> [Saved entries]:
········

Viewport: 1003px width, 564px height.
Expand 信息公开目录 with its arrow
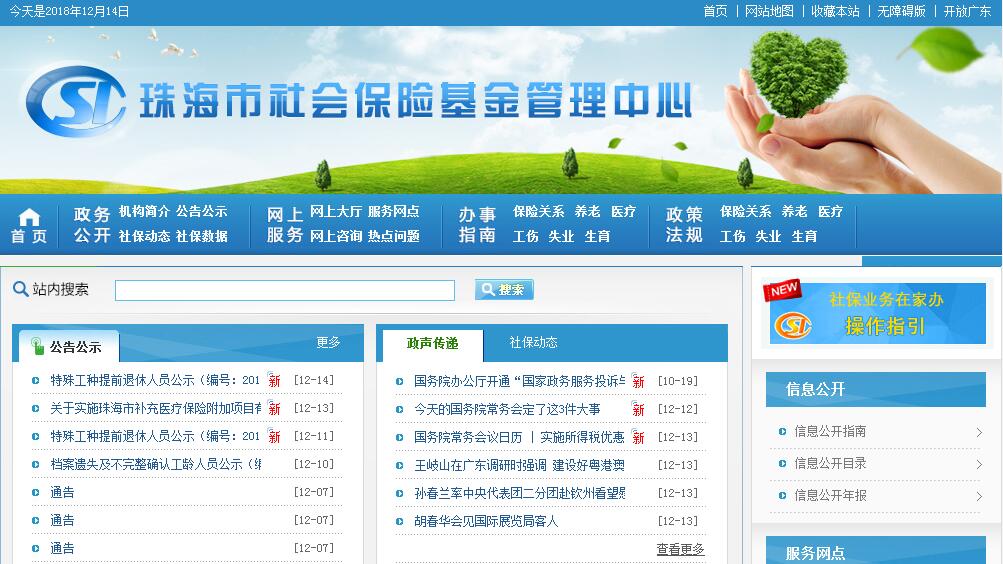point(978,464)
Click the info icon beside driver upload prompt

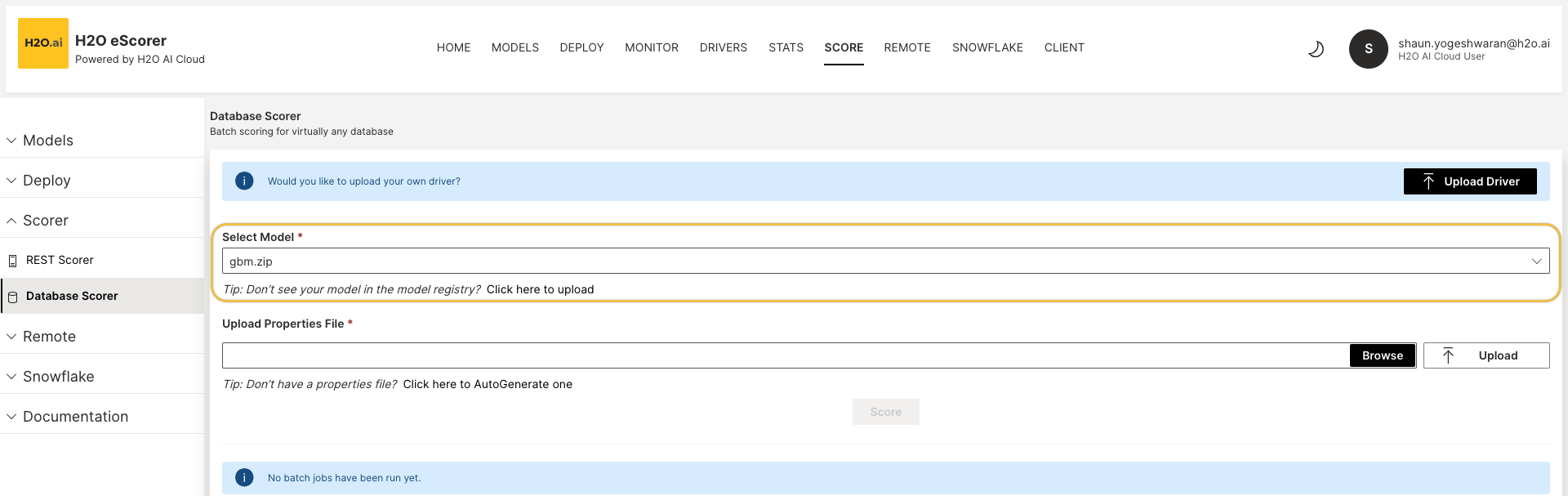244,181
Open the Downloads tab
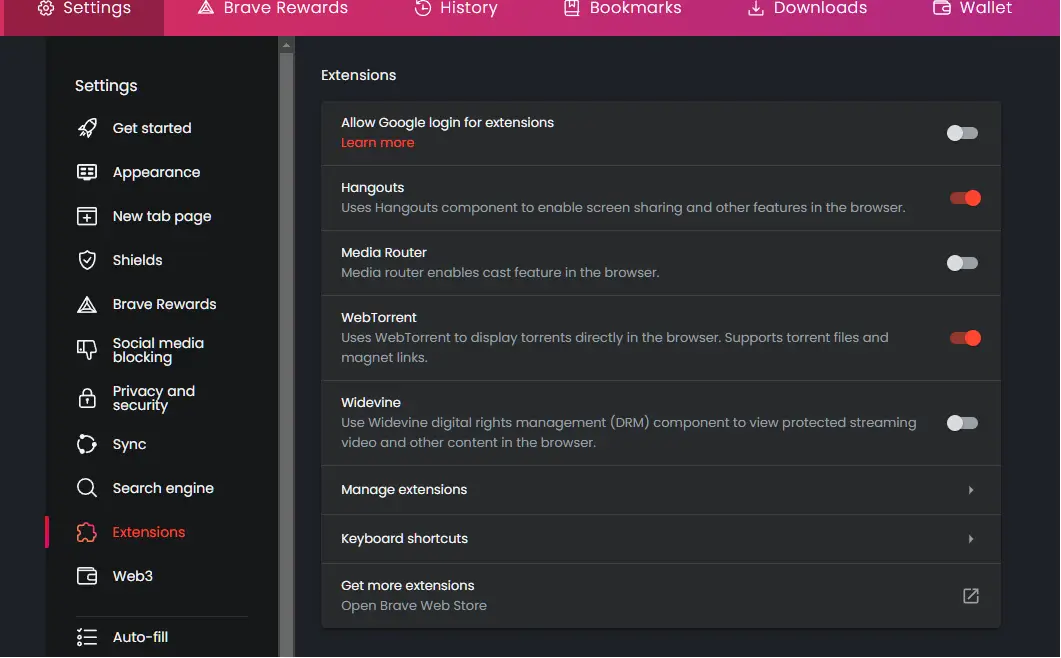Viewport: 1061px width, 658px height. 807,9
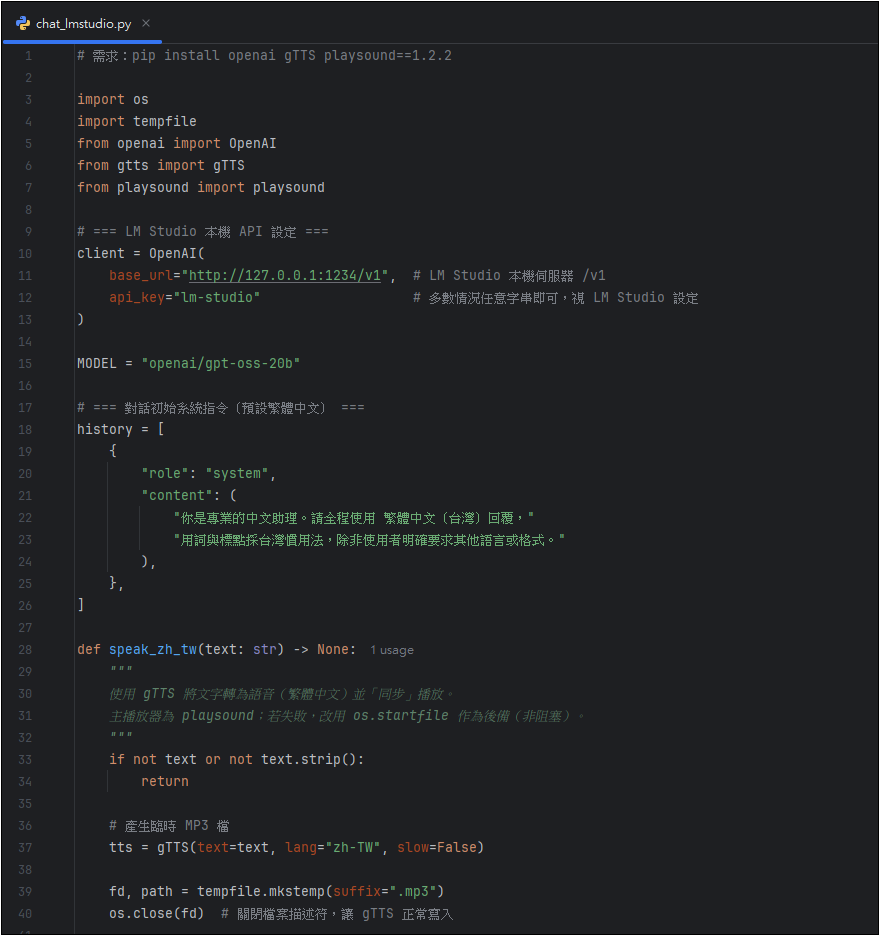Place cursor on the speak_zh_tw function name

[152, 649]
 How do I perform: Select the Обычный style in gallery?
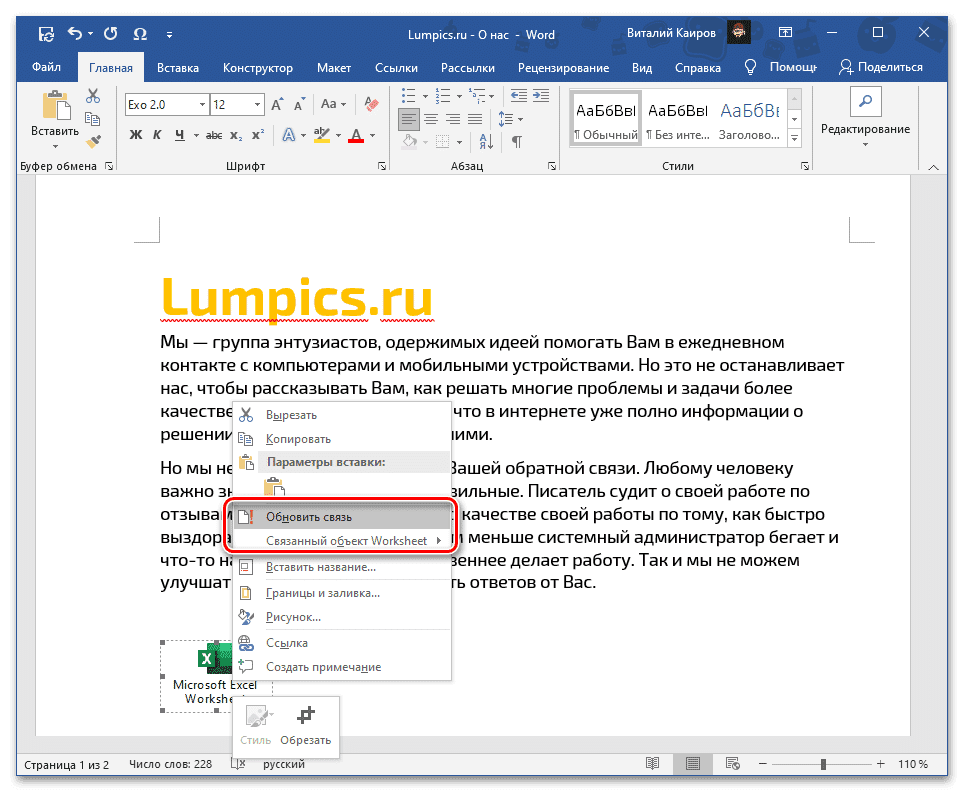pyautogui.click(x=605, y=118)
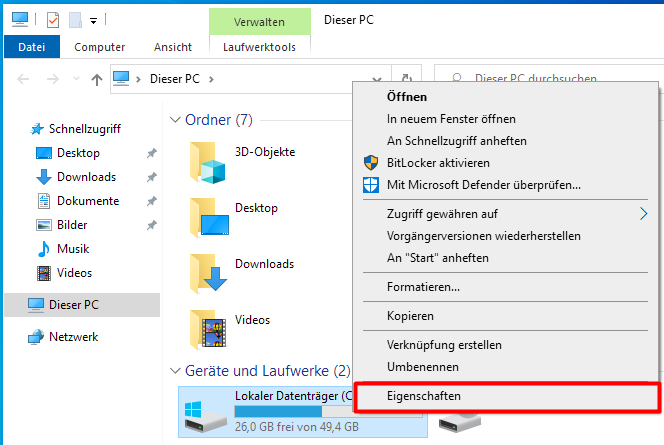Click the Bilder icon in Schnellzugriff
The height and width of the screenshot is (445, 664).
[44, 225]
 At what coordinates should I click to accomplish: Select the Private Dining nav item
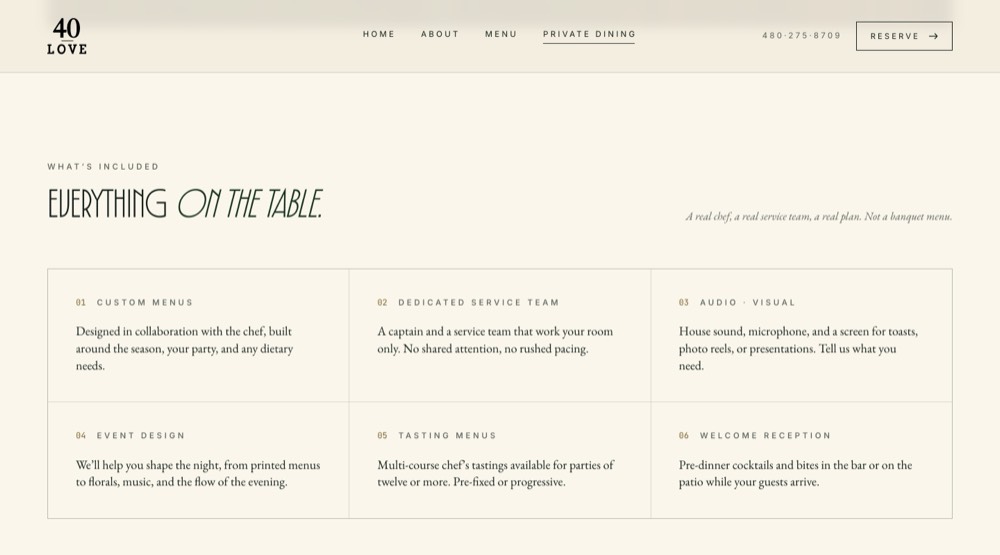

········

> [What you will do]: What is wanted is a verbatim transcription of every record above, pictures excluded.

> [Answer to this exercise]:
Viewport: 1003px width, 564px height.
Expand 信息公开目录 with its arrow
point(978,464)
Click the info icon beside driver upload prompt

244,181
Open the Downloads tab
Viewport: 1061px width, 658px height. 807,9
Place cursor on the speak_zh_tw function name

[152, 649]
 How do I perform: Select the Обычный style in gallery?
pyautogui.click(x=605, y=118)
Click the Bilder icon in Schnellzugriff
The height and width of the screenshot is (445, 664).
[44, 225]
 At what coordinates should I click to accomplish: Select the Private Dining nav item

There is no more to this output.